Les évêques allemands à Rome
La rencontre entre la soixantaine d’évêques allemands et le Pape avec la Curie romaine, était attendue depuis longtemps. Le moins que l’on puisse dire est que cette traditionnelle visite ad limina s’est déroulée dans un étrange et inquiétant climat, sur fond d’âpres discussions au sujet du Chemin synodal de l’Église allemande.
Mgr Georg Bätzing, évêque de Limbourg (Hesse) et président de la Conférence des évêques d’Allemagne, s’est néanmoins voulu rassurant : « Pour tous les évêques et les laïcs en chemin synodal, le schisme n'a jamais été une option » a-t-il en effet déclaré dans sa conférence de presse, le 19 novembre. Et le prélat d’ajouter ces mots qui en disent long : « Nous sommes catholiques et nous le restons. Mais nous voulons l’être d'une manière différente, nous nous sentons responsables. Certaines choses sont dites à l'extérieur pour faire peur ». C’est donc une Église d’Allemagne sûre d’elle-même et convaincue de la justesse de ses intentions « réformistes » qui a arpenté les couloirs des dicastères romains ces derniers jours. Parmi les faits les plus significatifs de cette semaine dans la Ville éternelle, nous en retiendrons deux. Le premier a été la rencontre personnelle des évêques avec le Saint-Père. De l’avis des prélats allemands, la rencontre fut cordiale, simple et directe. L’impression des participants a été celle d’un encouragement fraternel de la part du Pape (« Un échange stimulant et en confiance » selon Mgr Bätzing).
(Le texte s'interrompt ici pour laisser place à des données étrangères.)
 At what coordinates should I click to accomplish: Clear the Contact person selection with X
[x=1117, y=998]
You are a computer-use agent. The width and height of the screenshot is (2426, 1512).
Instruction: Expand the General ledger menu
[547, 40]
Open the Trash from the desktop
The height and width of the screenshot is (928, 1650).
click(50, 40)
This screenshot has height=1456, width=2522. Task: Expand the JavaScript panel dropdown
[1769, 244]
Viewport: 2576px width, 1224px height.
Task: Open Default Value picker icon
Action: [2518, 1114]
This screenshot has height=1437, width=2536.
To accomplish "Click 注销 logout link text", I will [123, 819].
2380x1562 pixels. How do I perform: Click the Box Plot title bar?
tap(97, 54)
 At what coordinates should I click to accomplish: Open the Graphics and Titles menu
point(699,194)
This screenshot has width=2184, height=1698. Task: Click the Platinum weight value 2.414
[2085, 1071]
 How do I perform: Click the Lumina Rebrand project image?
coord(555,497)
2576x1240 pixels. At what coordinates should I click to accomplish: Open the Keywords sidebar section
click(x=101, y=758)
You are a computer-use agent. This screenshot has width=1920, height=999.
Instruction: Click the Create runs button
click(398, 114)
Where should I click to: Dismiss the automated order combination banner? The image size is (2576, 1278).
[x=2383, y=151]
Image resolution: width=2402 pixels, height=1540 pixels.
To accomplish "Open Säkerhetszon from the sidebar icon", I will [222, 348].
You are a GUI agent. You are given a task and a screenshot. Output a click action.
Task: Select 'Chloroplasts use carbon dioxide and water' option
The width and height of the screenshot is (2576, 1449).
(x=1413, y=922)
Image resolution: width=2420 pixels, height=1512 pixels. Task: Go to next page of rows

Bien plus contrastées en revanche furent les réactions à l’issue des échanges entre différents cardinaux de la Curie romaine – et non des moindres (P. Parolin, L. Ladaria, M. Ouellet) – avec l’ensemble des évêques allemands venus à Rome. À la crainte exprimée en demi-teinte par le cardinal Secrétaire d’État P. Parolin que le Chemin synodal en vienne à confonde les nécessaires « réformes dans l’Église » avec la « réforme de l’Église » elle-même, Mgr Bätzing a répondu au nom de ses confrères que seules les personnes mal renseignées sur la situation actuelle pouvait craindre une « protes-tantisation » de l’Eglise catholique en Allemagne.
Et pourtant, force est de constater que les revendications des pasteurs d’outre-Rhin ne semblent pas avoir changées d’un iota : « On ne peut pas continuer comme avant, déclarait ainsi Mgr Bätzing, il s'agit de transmettre le message de l'Évangile ici et maintenant, sans regarder uniquement vers le passé. Le Pape l'a toujours dit : nous devons courir le risque d'une Église "accidentée". La conversation avec le Saint-Père a été vraiment très encourageante à ce sujet. Nous avons exprimé des positions différentes, même sur le plan théologique... Le Pape a souligné qu'il ne craint pas une Eglise avec des tensions, il nous a dit que pour trouver une solution il fallait du courage et de la patience ».
Parmi les « tensions » évoquées par G. Bätzing, la participation des femmes au ministère sacerdotal et la bénédiction des personnes homosexuelles ont cristallisé les débats. D’un côté, les évêques d’Allemagne ont défendu ce qu’ils présentent comme de légitimes « questions » venues de leurs fidèles, lesquelles exigeraient des réponses audacieuses et rapides. De l’autre, certains cardinaux ont émis des réserves sur un tel projet de dénaturation de la morale catholique, et ont même proposé un moratoire d’un an pour surmonter les difficultés. Proposition lapidairement rejetée parce que, explique Mgr Bätzing : « Cela signifiait un arrêt pour notre ‘Synodaler Weg’. Ce n'est pas une option, ce n'est pas une solution, beaucoup d'évêques l'ont dit clairement, donc cela a été retiré de la discussion ». Soit une fin de non-recevoir au nom d’un progressisme érigé en principe absolu.
Et, de tout cela, que pense le Saint-Père ? Va-t-il mettre un terme à la dérive des Allemands ? À Rome, la réponse à ces questions ne va pas de soi. En effet, le Pape, qui avait ici ou là émis des réserves sur le Chemin synodal n’a cependant pas jugé bon de participer à la réunion interdicastérielle. Le Pape, croit savoir Mgr Bätzing, « nous a laissé entre nous pour débattre entre frères. Cela a été bien ainsi ». Bref, la triste histoire écrite par le Chemin synodal allemand n’est donc malheureusement pas encore achevée.